» **STORED RECORDS**

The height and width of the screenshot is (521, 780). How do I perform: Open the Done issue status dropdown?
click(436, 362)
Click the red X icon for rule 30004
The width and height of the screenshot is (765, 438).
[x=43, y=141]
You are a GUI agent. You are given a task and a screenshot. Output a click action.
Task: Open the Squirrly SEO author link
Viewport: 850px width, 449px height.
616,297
---
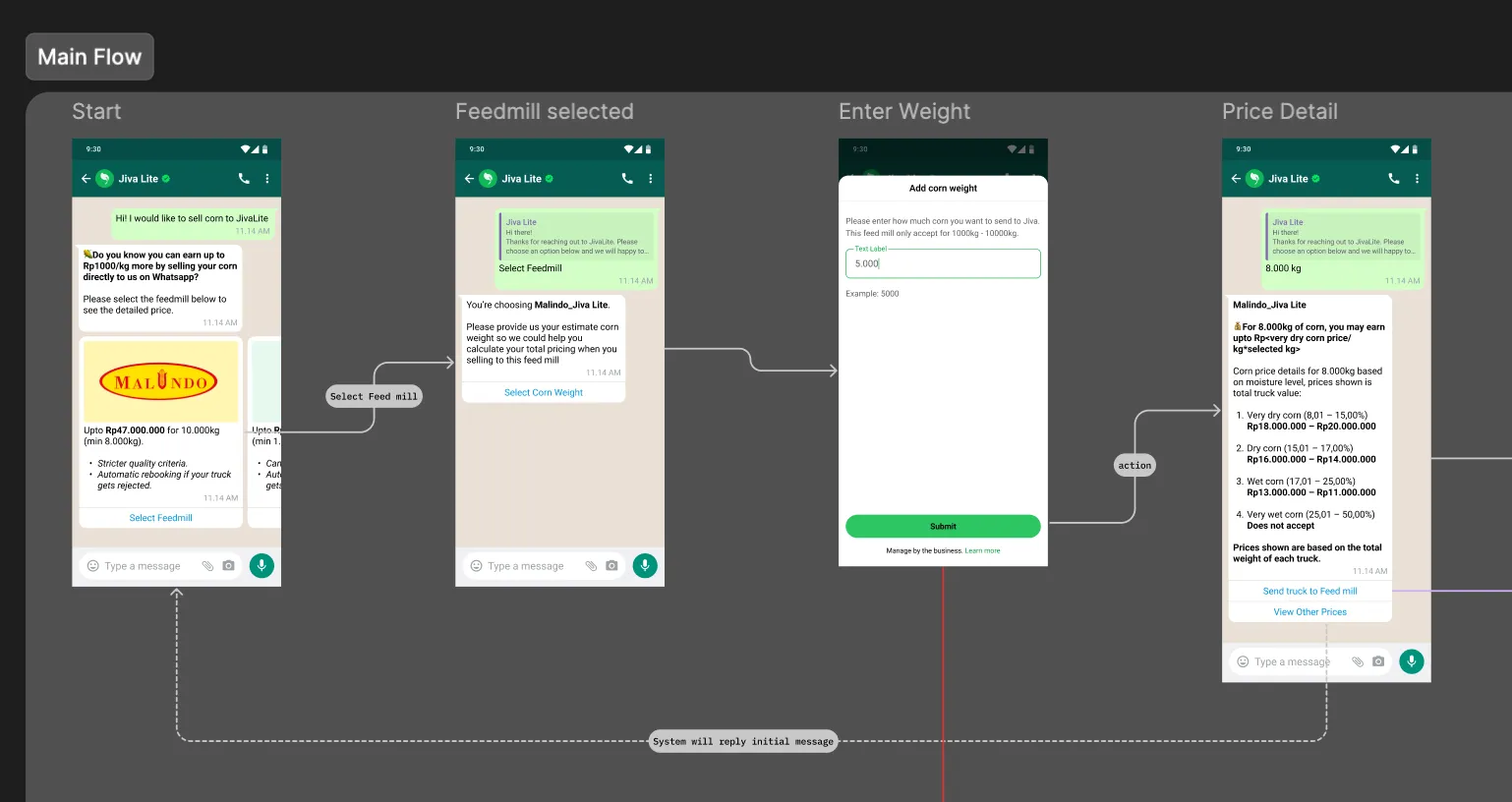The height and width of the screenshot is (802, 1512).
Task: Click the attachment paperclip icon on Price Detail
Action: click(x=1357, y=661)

» **TASK DETAILS**
Can you extract, word for word, the part of the listing above that opens with the line containing "The height and width of the screenshot is (802, 1512)." and closes with the line containing "Action: click(x=1357, y=661)", with both of those lines included and the pictures left out?

» **SOLUTION**
The height and width of the screenshot is (802, 1512).
Task: Click the attachment paperclip icon on Price Detail
Action: click(x=1357, y=661)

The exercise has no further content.